« Cette eau qui coulait entre ces rives était une blessure qui saignait. La blessure qu'il avait reçue à la gorge lui paraissait aussi irrémédiable que la beauté du fleuve. » — Pascal Quignard, Tous les matins du monde.IL n'avait plus peur. Il s'était résolu et avait accepté toutes les affres de la vie, même la douce ironie dans laquelle il se trouvait. Une vie brève mais fascinante. Une vie courte et intense. Une vie emplie de vibrations, de cordes qui gémissent et pleurent au creux des étoiles, de voix qui se cassent d'avoir trop chanté les souffrances qu'elles portent.
Mais il chanterait. Il chanterait jusqu'à en mourir. Jusqu'à ce que les rideaux soient tirés sur toutes les fenêtres, jusqu'à ce que le monde ferme les yeux et le laisse sombrer dans les ténèbres de la mort.
Il finit par s'extirper des draps. Ce matin, son lit était vide. C'était la première fois depuis des semaines, mais au moins, il n'y avait pas ce moment gênant où il confondait les prénoms de la fille ou du garçon à côté de lui, n'arrivant plus à se souvenir si la nuit passée était le fruit de quelques jours passés à observer Tiffany chaque soir au bar ou à contempler Tom peindre une toile derrière une vitrine. C'était simple, après ces nuits où il s'était relevé pour composer et écrire le nom de son inspiration, tout se mélangeait dans sa tête, formant un méli-mélo d'émotions et de prénoms dont il avait oublié le visage.
La vie sans attaches, un bonheur ! Personne pour lui faire des remarques, des reproches, personne avec qui partager ses regrets et ses lamentations qu'il plonge aussitôt dans la musique.
Ses amis le saluent dès qu'ils le voient. Ils font quelques blagues au sujet du fait que c'est la première fois qu'il vient seul et il se creuse la tête pour se souvenir du prénom du garçon qui a passé une nuit avec son ami. Mais peine perdue !
Bah, songe-t-il, le plus important c'est de se souvenir l'émotion, cette goutte en suspend entre deux actions, que la personne a suscité. Du café, des céréales et les voilà de retour au studio avec leur manager, un ingénieur du son et d'autres artistes de passage pour écrire et composer.
Comme d'habitude, la journée passe très vite, trop vite, mêlant soubresaut de l'âme et mélodies dans les veines. Mais il profite de chaque instant, mémorisant chaque parole et chaque sourire. Il tient même un journal à ce sujet, racontant chaque leçon qu'il a apprise, confiant chacune de ses pensées, y glissant des fleurs et des feuilles séchées. Et au milieu de ces pages, un prénom répété en boucle, parce que ce prénom-là il ne peut pas l'oublier. Il ne pourra jamais.
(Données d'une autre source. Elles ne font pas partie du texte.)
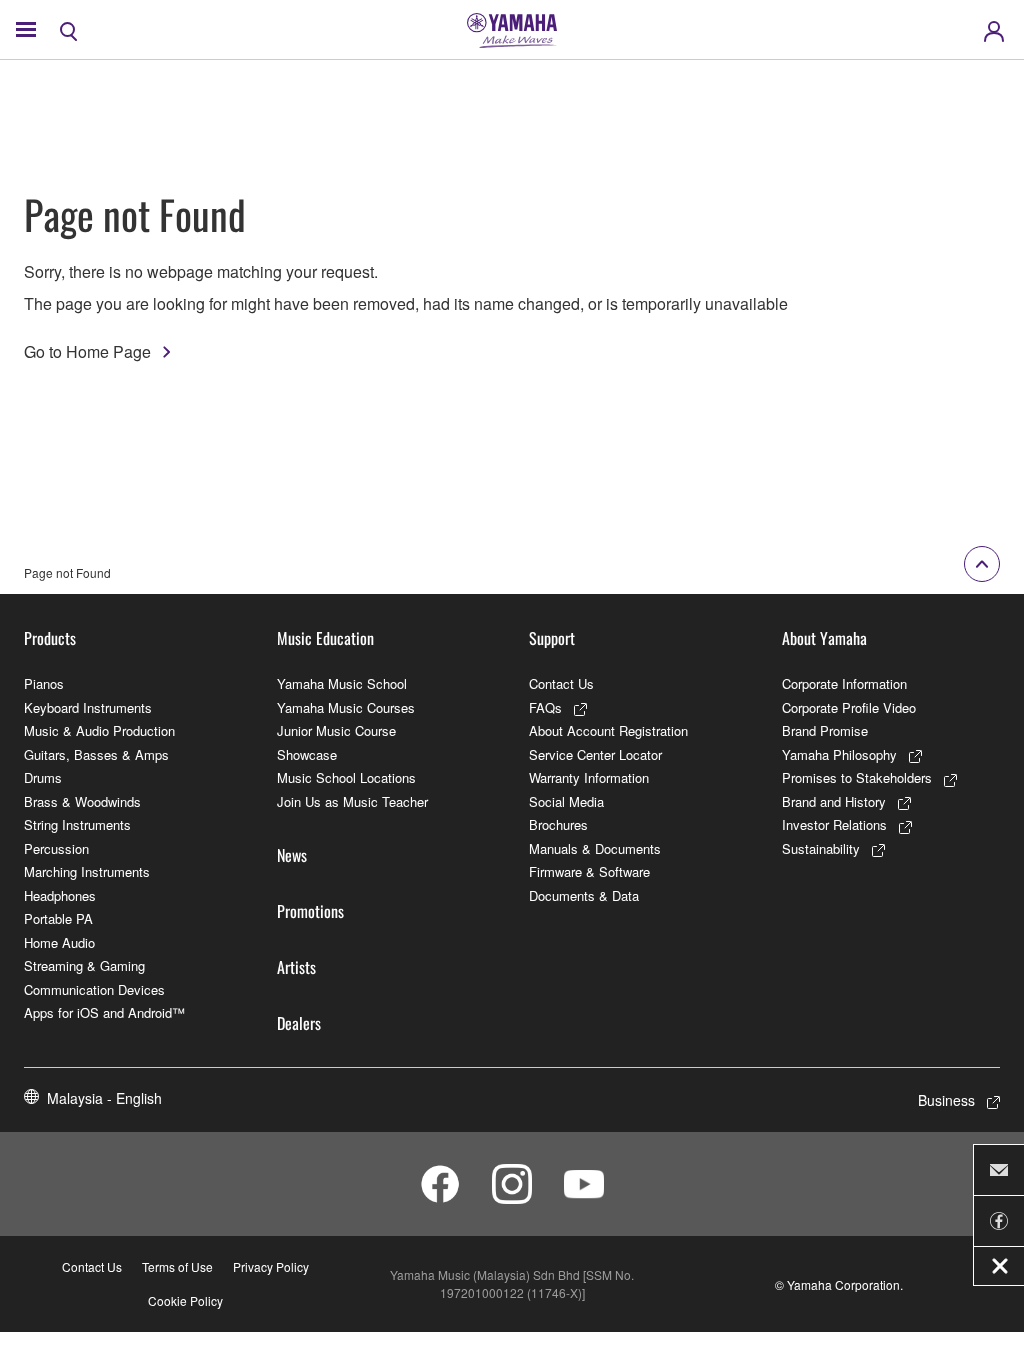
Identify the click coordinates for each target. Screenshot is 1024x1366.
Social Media (566, 801)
Émilie. Émilie. Émilie. Émilie. Émilie. Émilie.
Il aurait aimé avoir huit ans et écrire son prénom avec pleins de cœurs autour, écrire des je t'aime sans vraiment savoir ce qu'ils veulent dire, mais il est trop vieux pour ça.
Émilie, Émilie, Emmy, Em, Milie, mon amour, je suis désolé que tu sois tombée amoureuse de la mauvaise personne. Comprends-moi, s'il te plaît. Je te ferai souffrir, et nous n'existons pas pour souffrir, nous existons pour nous noyer dans l'art, tu le sais aussi bien que moi. Dans quelques années, quand je serai parti, tu me remercieras de nous avoir coupé l'herbe sous le pied.
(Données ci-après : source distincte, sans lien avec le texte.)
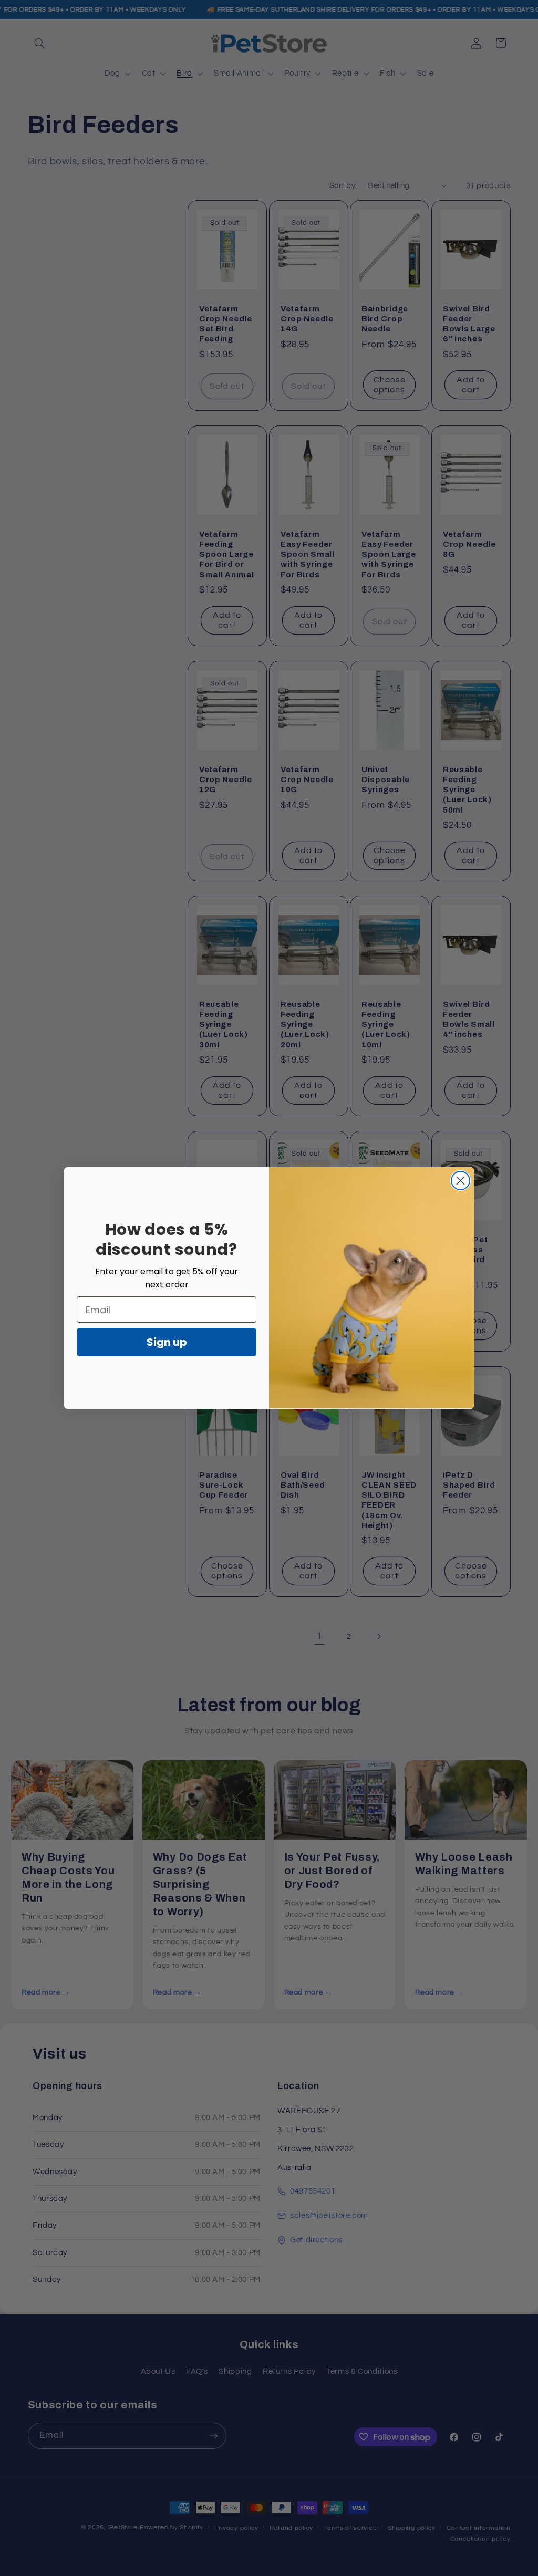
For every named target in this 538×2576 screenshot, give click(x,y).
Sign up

Tu as des amis en or, tu sais. Une vraie famille. Ils feraient n'importe quoi pour ton bonheur, et moi aussi, quitte à sacrifier le mien. A-t-on vraiment déjà été amis, toi et moi ? Je crois qu'on n'embrasse pas ses amis comme si sa vie en dépendait. Je t'aimerai toujours et le monde ne saura jamais pour qui j'ai écrit toutes ces chansons. A part toi. Toi, tu sauras qu'elles sont pour toi et que j'ai étranglé mon chagrin entre chaque clé.
Je ne suis pas très doué pour broder des lignes et des lignes à ton sujet, mais sache que tu occupes chacune de mes pensées, que tu es dans chacun de mes pas. Ne pleure pas trop à ma mort s'il te plaît. Mon âme restera dans la musique.
Il n'a même pas pris la peine de signer la lettre. Il n'est même pas sûr de la lui remettre un jour. Il compte un peu sur ses amis pour la lui donner à sa place, après. Quand tout sera plus calme. Les plus belles années de sa vie, consignées entre les pages de quatre carnets. Il espère secrètement que celui en cours ne sera pas le dernier.
Ce soir, aucun d'eux ne veut sortir, alors il prend congé d'eux après le dîner et s'isole dans sa chambre, un livre entre les mains, un fusain à côté et des pages blanches, que des pages vides, à remplir de notes qui consument ses veines, de mots qui tournent en boucle dans son esprit fiévreux et sont faits pour se fondre en grand dans le cœur des gens. C'était ça, l'art. C'était avoir des portées à la place du sang, cracher des chansons au lieu de la colère, hurler au papier jusqu'à en avoir les doigts douloureux.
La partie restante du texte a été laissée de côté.